I love TextWrangler for editing all kinds of text files. I set it to save in UTF-8 (with the initial byte order mark, or BOM) set by default. I discovered that the BOM makes Safari read HTML as Unicode automatically, without the need for a charset declaration, or messy entity codes for special characters. So now I can just type HTML freely in any languages and scripts I want.

Now over to Terminal: On my old Mac, I had a few default aliases set up for tcsh. I learned that now in Leopard the default shell is bash, which I am happy to note supports Unicode in pathnames seamlessly, but which uses a very different structure for keeping default aliases. I found my old ~/Library » init » tcsh » aliases.mine file and did my research: I copied the file, saved it as ~/.bash_alias, and created ~/.bash_profile to source it.
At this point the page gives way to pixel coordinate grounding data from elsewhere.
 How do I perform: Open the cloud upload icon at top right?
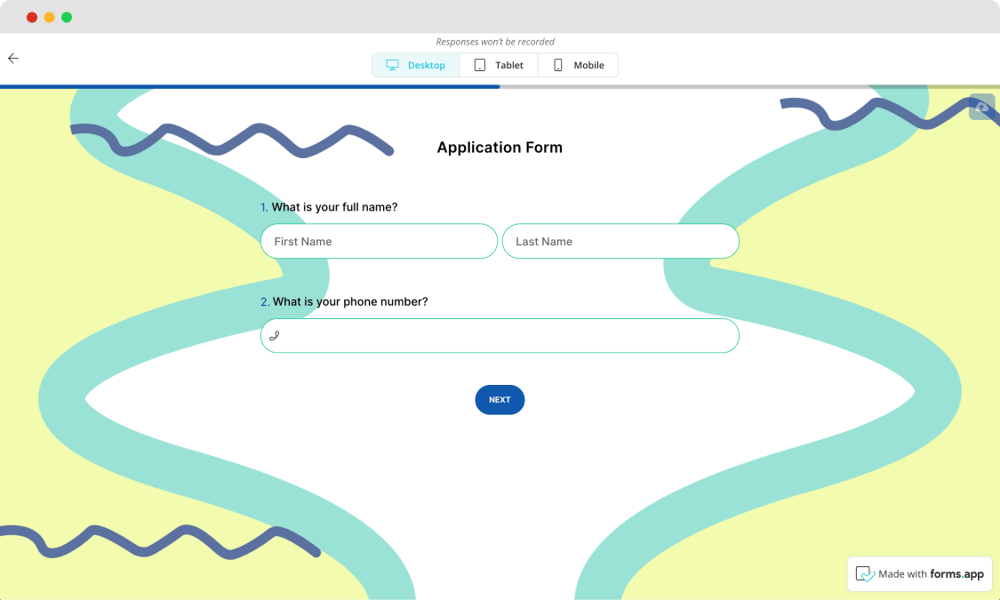(981, 107)
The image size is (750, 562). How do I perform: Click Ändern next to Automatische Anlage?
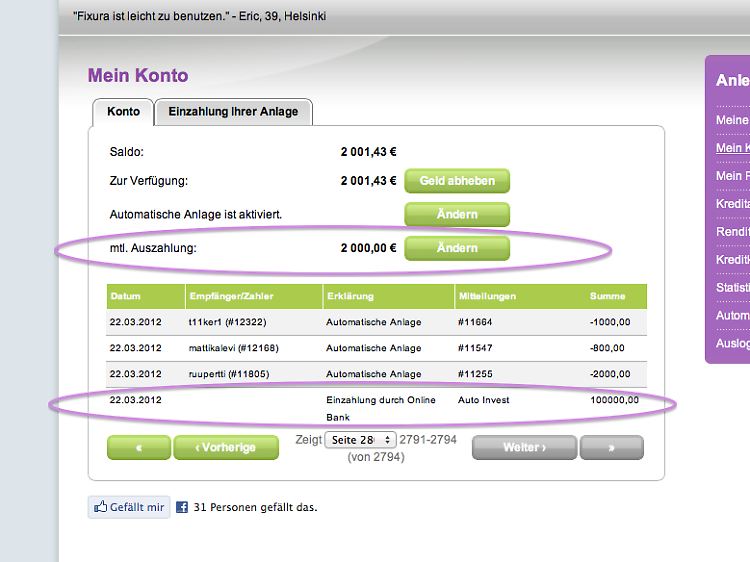(x=457, y=214)
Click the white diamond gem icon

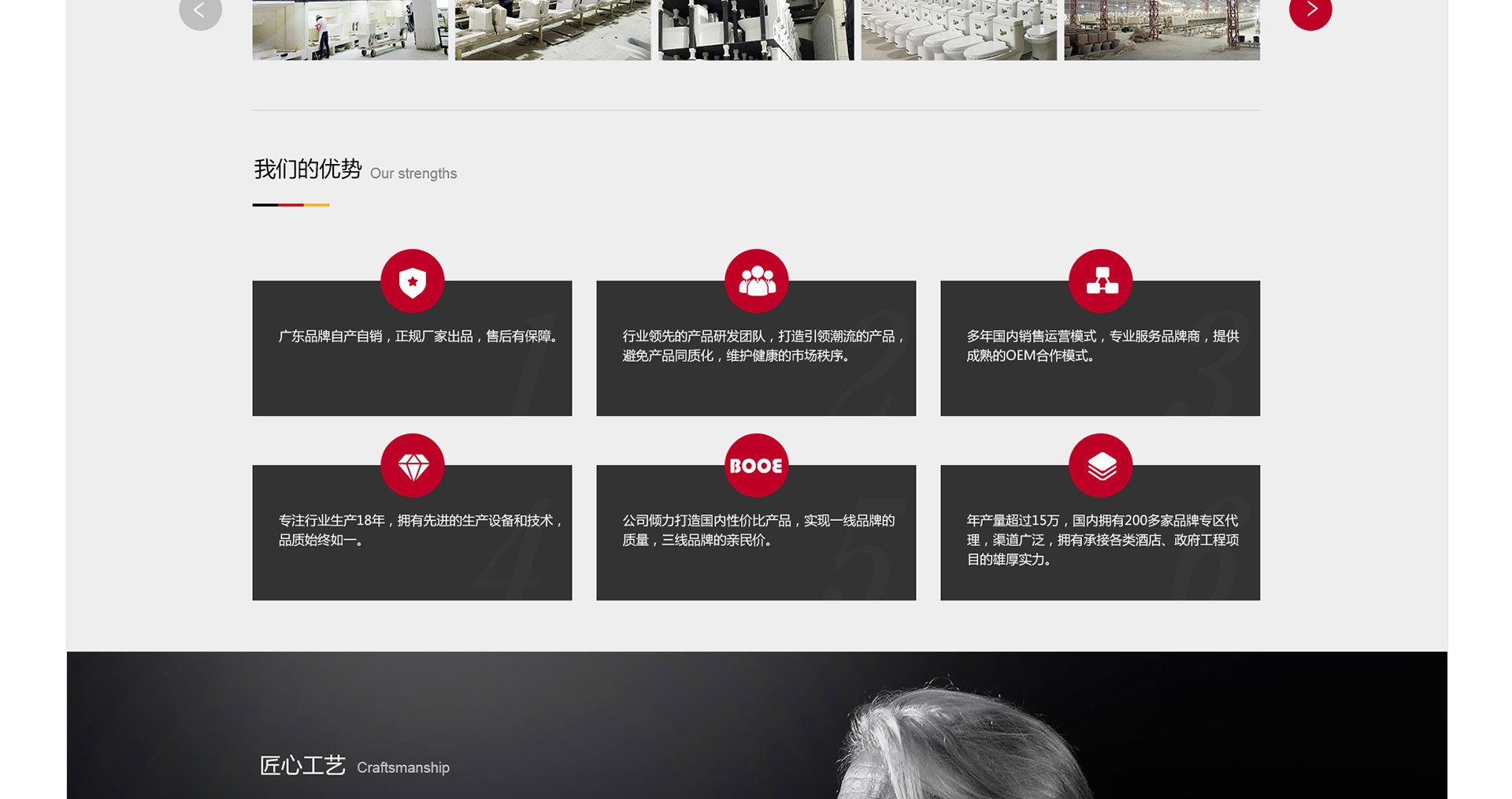[412, 466]
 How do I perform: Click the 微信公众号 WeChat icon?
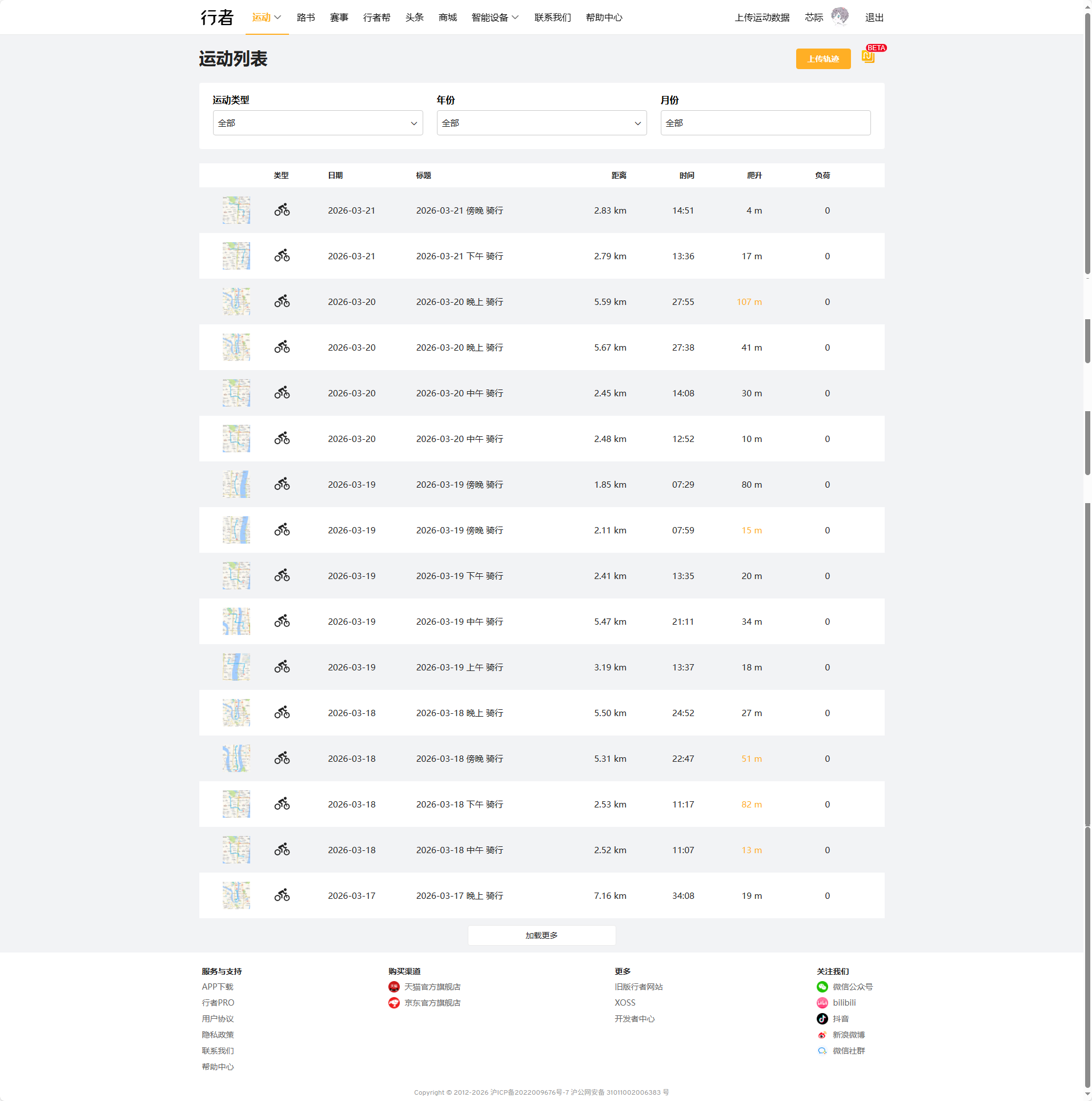click(822, 987)
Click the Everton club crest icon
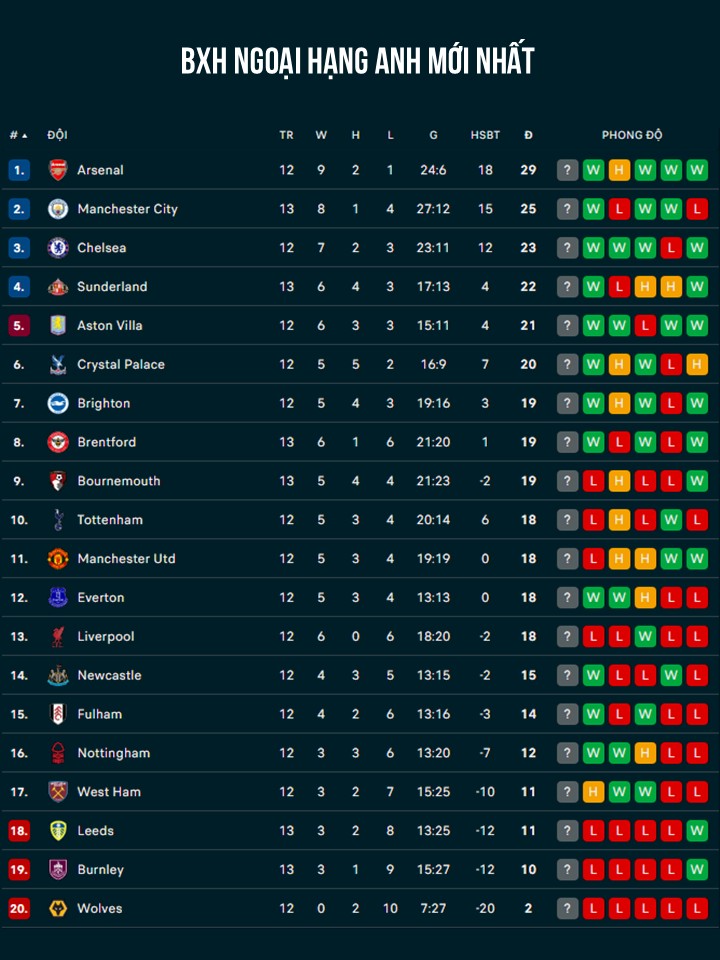720x960 pixels. (x=58, y=597)
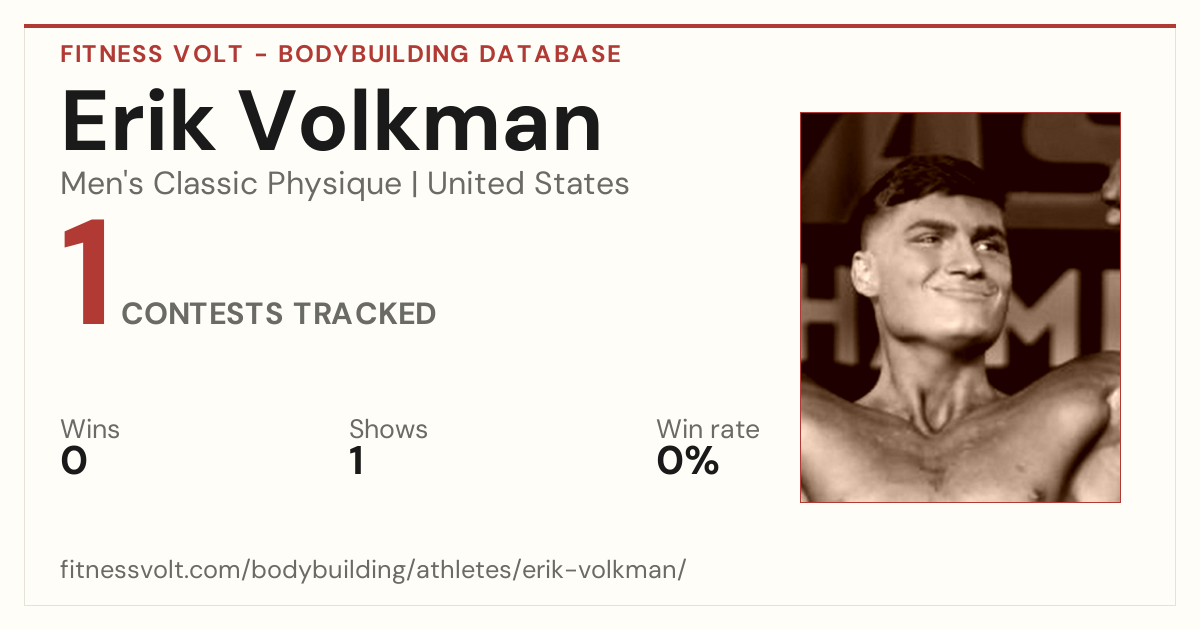Click Fitness Volt - Bodybuilding Database header
This screenshot has width=1200, height=630.
(341, 54)
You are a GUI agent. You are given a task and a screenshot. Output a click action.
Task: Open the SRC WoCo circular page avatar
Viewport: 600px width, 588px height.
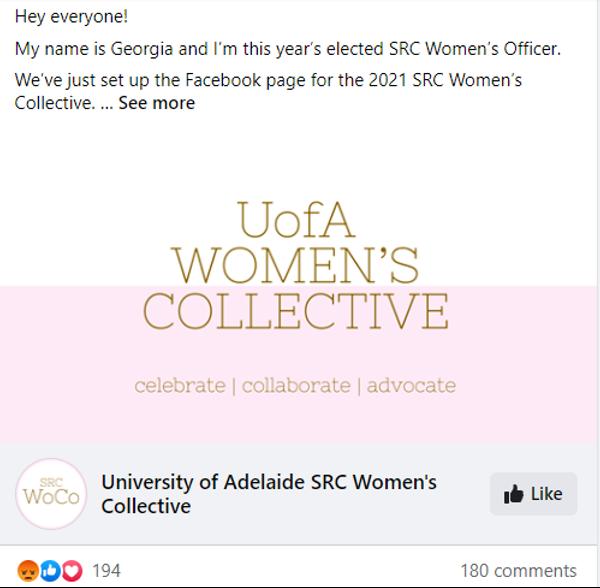(x=51, y=494)
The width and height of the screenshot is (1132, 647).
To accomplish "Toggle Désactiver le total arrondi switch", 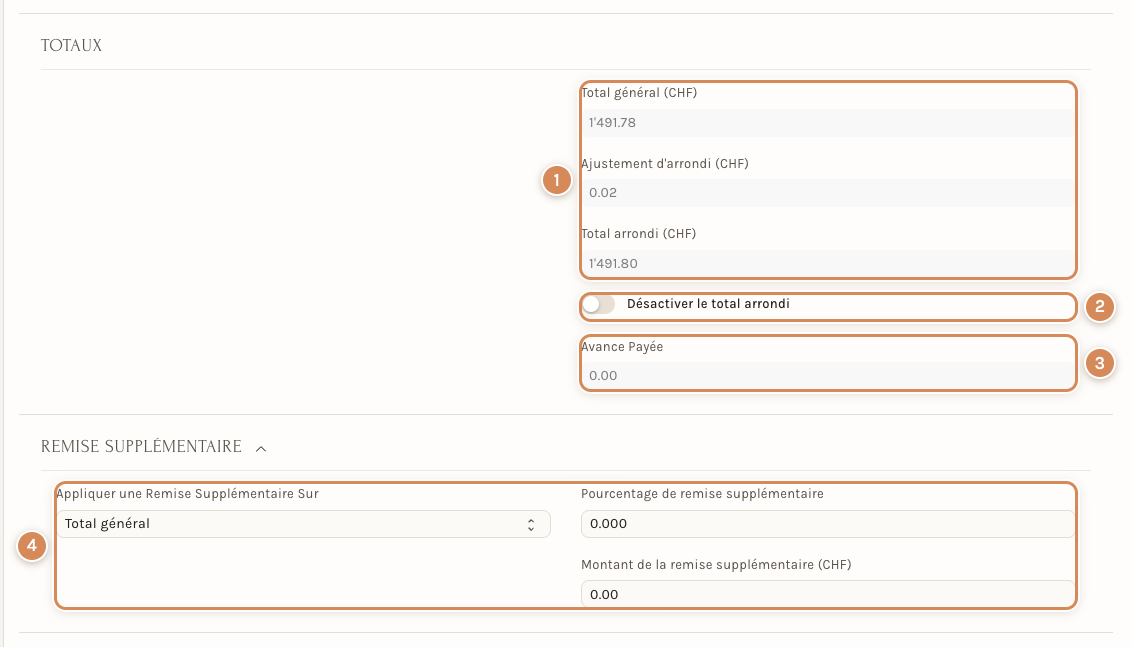I will (598, 304).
But nothing would work. I got the strangest errors, like -bash: source: command not found. Say what?! The command is right there in /usr/bin/ where it belongs! I dug for answers on the net for hours, and kept trying things. Eventually I noticed that when I executed ~/.bash_alias myself on the command line, all but the first of my aliases loaded. When I changed the file to start with a blank line, all aliases loaded, with one error about an empty command. Ahha! So the problem turned out to be the file format: the BOM made the first word of the first line into nonsense. So I resaved both of my dot-files in "UTF-8, no BOM" mode, and all is well.

Moral of the story: Though we know "There ain't no such thing as plain text," Unix requires command files to be as close to it as possible.